Element lookup listing:
---+---

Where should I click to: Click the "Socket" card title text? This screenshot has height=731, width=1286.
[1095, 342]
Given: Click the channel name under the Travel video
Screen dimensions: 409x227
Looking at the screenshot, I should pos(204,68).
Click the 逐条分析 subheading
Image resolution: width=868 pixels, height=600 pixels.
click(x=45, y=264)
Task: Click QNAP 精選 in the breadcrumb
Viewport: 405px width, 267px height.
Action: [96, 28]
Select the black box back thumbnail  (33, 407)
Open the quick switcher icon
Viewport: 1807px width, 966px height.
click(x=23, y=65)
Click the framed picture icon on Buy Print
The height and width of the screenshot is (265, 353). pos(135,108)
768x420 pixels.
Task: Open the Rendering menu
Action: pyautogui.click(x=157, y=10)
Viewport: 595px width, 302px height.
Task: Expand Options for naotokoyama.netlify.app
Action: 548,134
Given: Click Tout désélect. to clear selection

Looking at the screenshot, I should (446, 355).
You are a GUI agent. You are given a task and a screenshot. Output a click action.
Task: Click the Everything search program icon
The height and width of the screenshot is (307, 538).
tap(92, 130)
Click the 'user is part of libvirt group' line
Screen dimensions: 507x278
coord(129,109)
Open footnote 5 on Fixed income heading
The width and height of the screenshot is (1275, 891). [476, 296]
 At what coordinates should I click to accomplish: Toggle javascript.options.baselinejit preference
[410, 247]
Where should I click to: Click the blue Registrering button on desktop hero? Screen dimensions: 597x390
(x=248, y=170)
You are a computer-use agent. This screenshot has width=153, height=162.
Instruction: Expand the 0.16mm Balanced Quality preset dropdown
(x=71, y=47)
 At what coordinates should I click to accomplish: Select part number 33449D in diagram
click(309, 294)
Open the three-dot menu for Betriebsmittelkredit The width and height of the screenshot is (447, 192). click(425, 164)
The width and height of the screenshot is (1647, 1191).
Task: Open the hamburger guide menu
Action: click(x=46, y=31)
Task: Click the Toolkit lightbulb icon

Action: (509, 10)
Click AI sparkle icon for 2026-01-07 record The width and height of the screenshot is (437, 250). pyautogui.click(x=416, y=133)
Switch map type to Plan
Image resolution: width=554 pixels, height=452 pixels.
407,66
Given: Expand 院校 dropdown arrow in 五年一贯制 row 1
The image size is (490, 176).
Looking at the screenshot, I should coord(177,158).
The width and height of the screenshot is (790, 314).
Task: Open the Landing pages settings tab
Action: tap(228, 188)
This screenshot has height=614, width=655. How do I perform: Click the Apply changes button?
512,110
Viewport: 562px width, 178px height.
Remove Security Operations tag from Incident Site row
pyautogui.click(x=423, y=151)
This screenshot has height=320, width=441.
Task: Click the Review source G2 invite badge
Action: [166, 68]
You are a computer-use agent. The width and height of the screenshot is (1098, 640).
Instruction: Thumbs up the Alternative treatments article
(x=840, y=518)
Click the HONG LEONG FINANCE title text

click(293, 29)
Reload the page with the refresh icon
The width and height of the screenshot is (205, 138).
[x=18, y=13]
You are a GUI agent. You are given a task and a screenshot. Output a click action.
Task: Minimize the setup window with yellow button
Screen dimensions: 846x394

---+---

→ Task objective
Return every line of the listing above unchanged and in the same order.

→ Answer to this problem
Where should I click to: Click the "Socket" card title text? This screenshot has height=731, width=1286.
[1095, 342]
Given: Click the channel name under the Travel video
Screen dimensions: 409x227
Looking at the screenshot, I should pos(204,68).
Click the 逐条分析 subheading
Image resolution: width=868 pixels, height=600 pixels.
click(x=45, y=264)
Task: Click QNAP 精選 in the breadcrumb
Viewport: 405px width, 267px height.
Action: [96, 28]
Select the black box back thumbnail  (33, 407)
Open the quick switcher icon
Viewport: 1807px width, 966px height.
click(x=23, y=65)
Click the framed picture icon on Buy Print
The height and width of the screenshot is (265, 353). pos(135,108)
768x420 pixels.
Task: Open the Rendering menu
Action: pyautogui.click(x=157, y=10)
Viewport: 595px width, 302px height.
Task: Expand Options for naotokoyama.netlify.app
Action: 548,134
Given: Click Tout désélect. to clear selection

Looking at the screenshot, I should (446, 355).
You are a GUI agent. You are given a task and a screenshot. Output a click action.
Task: Click the Everything search program icon
The height and width of the screenshot is (307, 538).
tap(92, 130)
Click the 'user is part of libvirt group' line
Screen dimensions: 507x278
coord(129,109)
Open footnote 5 on Fixed income heading
The width and height of the screenshot is (1275, 891). [476, 296]
 At what coordinates should I click to accomplish: Toggle javascript.options.baselinejit preference
[410, 247]
Where should I click to: Click the blue Registrering button on desktop hero? Screen dimensions: 597x390
(x=248, y=170)
You are a computer-use agent. This screenshot has width=153, height=162.
Instruction: Expand the 0.16mm Balanced Quality preset dropdown
(x=71, y=47)
 At what coordinates should I click to accomplish: Select part number 33449D in diagram
click(309, 294)
Open the three-dot menu for Betriebsmittelkredit The width and height of the screenshot is (447, 192). click(425, 164)
The width and height of the screenshot is (1647, 1191).
Task: Open the hamburger guide menu
Action: click(x=46, y=31)
Task: Click the Toolkit lightbulb icon

Action: (509, 10)
Click AI sparkle icon for 2026-01-07 record The width and height of the screenshot is (437, 250). pyautogui.click(x=416, y=133)
Switch map type to Plan
Image resolution: width=554 pixels, height=452 pixels.
407,66
Given: Expand 院校 dropdown arrow in 五年一贯制 row 1
The image size is (490, 176).
Looking at the screenshot, I should coord(177,158).
The width and height of the screenshot is (790, 314).
Task: Open the Landing pages settings tab
Action: tap(228, 188)
This screenshot has height=614, width=655. How do I perform: Click the Apply changes button?
512,110
Viewport: 562px width, 178px height.
Remove Security Operations tag from Incident Site row
pyautogui.click(x=423, y=151)
This screenshot has height=320, width=441.
Task: Click the Review source G2 invite badge
Action: [166, 68]
You are a computer-use agent. The width and height of the screenshot is (1098, 640).
Instruction: Thumbs up the Alternative treatments article
(x=840, y=518)
Click the HONG LEONG FINANCE title text

click(293, 29)
Reload the page with the refresh icon
The width and height of the screenshot is (205, 138).
[x=18, y=13]
You are a GUI agent. You are given a task and a screenshot. Output a click action.
Task: Minimize the setup window with yellow button
Screen dimensions: 846x394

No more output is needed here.